* HOW TO COMPLETE THIS TASK:
Repeat exactly the lines below that lie between the line with "Fråga Revisorn (294, 2312)" and the line with "Synonymer (504, 2060)", counting both of those lines as part of the answer.

Stored items:
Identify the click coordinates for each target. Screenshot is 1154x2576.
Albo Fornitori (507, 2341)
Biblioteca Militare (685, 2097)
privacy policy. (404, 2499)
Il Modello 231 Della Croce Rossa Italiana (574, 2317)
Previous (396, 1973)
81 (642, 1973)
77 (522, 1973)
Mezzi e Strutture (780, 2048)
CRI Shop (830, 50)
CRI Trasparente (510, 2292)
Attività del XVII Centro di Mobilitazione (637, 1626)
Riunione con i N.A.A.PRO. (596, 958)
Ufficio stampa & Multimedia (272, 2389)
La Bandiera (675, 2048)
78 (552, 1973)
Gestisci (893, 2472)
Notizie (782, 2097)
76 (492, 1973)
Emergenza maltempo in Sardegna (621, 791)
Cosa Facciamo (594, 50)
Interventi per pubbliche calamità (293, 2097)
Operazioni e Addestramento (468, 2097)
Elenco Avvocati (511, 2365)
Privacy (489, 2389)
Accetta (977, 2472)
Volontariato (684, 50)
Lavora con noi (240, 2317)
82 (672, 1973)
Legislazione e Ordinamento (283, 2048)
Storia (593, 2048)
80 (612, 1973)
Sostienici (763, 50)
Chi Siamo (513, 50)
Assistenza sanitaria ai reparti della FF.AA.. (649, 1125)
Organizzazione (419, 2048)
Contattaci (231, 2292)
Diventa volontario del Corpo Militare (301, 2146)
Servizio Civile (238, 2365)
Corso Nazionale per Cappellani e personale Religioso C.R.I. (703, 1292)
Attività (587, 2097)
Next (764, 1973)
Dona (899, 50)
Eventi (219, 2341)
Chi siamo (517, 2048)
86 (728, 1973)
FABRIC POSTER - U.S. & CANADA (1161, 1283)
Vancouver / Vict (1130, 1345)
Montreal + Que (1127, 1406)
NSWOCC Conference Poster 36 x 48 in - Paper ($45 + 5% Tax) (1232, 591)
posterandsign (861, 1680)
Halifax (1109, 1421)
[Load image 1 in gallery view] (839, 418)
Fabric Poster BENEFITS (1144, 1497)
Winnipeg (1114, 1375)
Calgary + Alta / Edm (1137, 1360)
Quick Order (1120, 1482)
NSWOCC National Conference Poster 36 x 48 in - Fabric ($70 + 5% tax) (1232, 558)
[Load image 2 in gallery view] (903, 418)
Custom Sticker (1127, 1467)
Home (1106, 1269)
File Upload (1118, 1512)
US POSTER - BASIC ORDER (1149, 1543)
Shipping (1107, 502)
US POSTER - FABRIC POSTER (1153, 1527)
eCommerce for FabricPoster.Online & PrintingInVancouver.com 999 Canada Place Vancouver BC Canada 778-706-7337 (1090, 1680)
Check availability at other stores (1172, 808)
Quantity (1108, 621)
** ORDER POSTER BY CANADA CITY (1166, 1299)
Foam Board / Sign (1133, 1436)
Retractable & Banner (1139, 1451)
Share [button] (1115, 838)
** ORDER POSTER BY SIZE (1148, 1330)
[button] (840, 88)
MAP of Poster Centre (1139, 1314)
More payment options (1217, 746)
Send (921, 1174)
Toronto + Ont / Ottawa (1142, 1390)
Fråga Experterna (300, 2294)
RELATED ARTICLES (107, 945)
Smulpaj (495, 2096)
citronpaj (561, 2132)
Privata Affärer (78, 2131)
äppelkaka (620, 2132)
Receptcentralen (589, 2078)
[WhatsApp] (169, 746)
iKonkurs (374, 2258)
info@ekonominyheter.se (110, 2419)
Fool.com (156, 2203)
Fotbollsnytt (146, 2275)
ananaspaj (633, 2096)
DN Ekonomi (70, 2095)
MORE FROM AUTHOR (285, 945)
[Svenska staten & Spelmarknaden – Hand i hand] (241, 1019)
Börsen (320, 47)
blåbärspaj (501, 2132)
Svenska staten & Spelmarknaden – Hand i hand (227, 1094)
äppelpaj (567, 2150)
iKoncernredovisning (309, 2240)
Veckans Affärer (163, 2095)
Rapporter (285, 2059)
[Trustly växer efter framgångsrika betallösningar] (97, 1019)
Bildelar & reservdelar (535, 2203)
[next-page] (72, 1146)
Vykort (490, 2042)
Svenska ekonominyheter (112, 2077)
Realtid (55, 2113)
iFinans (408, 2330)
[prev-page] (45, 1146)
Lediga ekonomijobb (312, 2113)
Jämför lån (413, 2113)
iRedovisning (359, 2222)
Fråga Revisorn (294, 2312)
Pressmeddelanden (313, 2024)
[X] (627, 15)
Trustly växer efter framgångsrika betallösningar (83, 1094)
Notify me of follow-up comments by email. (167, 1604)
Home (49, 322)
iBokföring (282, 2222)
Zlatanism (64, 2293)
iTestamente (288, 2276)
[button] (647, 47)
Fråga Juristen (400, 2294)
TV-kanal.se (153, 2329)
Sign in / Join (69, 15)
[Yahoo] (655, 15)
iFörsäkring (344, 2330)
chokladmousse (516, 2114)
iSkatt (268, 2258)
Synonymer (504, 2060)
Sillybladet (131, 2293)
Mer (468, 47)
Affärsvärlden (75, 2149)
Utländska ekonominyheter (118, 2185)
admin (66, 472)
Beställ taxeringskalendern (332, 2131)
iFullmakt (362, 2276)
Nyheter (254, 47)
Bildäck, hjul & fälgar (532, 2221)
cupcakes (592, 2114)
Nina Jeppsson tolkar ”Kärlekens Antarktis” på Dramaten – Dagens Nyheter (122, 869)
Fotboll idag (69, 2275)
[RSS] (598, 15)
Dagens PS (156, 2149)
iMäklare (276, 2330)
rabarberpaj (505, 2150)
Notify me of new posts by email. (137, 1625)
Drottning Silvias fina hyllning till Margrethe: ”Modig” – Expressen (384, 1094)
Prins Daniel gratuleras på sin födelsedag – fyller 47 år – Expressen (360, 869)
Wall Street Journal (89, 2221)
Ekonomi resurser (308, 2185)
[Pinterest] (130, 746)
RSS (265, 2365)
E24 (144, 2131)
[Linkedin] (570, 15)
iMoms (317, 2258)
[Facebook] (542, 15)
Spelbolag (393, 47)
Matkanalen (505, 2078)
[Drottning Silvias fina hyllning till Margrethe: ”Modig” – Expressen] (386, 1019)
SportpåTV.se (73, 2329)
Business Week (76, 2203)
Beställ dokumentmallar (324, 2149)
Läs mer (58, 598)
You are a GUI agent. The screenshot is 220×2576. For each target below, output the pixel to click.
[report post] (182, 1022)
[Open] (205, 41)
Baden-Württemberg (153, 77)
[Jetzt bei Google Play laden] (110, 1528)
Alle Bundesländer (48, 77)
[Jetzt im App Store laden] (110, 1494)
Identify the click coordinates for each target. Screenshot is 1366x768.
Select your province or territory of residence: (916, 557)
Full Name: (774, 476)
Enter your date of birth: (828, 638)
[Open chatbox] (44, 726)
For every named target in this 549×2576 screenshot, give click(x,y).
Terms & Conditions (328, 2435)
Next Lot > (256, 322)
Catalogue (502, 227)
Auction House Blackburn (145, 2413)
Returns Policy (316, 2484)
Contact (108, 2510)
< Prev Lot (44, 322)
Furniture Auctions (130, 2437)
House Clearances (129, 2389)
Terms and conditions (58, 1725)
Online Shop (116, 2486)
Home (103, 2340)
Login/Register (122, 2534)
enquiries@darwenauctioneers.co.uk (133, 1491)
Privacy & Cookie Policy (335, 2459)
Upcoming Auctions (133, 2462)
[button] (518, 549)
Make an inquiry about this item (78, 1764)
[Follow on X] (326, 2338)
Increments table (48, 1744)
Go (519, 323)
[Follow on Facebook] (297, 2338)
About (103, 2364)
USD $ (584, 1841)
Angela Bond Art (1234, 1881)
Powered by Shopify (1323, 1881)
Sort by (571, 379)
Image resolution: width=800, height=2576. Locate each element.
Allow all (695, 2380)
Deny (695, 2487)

* ANSWER AREA:
Fråga Revisorn (294, 2312)
Pressmeddelanden (313, 2024)
[X] (627, 15)
Trustly växer efter framgångsrika betallösningar (83, 1094)
Notify me of follow-up comments by email. (167, 1604)
Home (49, 322)
iBokföring (282, 2222)
Zlatanism (64, 2293)
iTestamente (288, 2276)
[button] (647, 47)
Fråga Juristen (400, 2294)
TV-kanal.se (153, 2329)
Sign in / Join (69, 15)
[Yahoo] (655, 15)
iFörsäkring (344, 2330)
chokladmousse (516, 2114)
iSkatt (268, 2258)
Synonymer (504, 2060)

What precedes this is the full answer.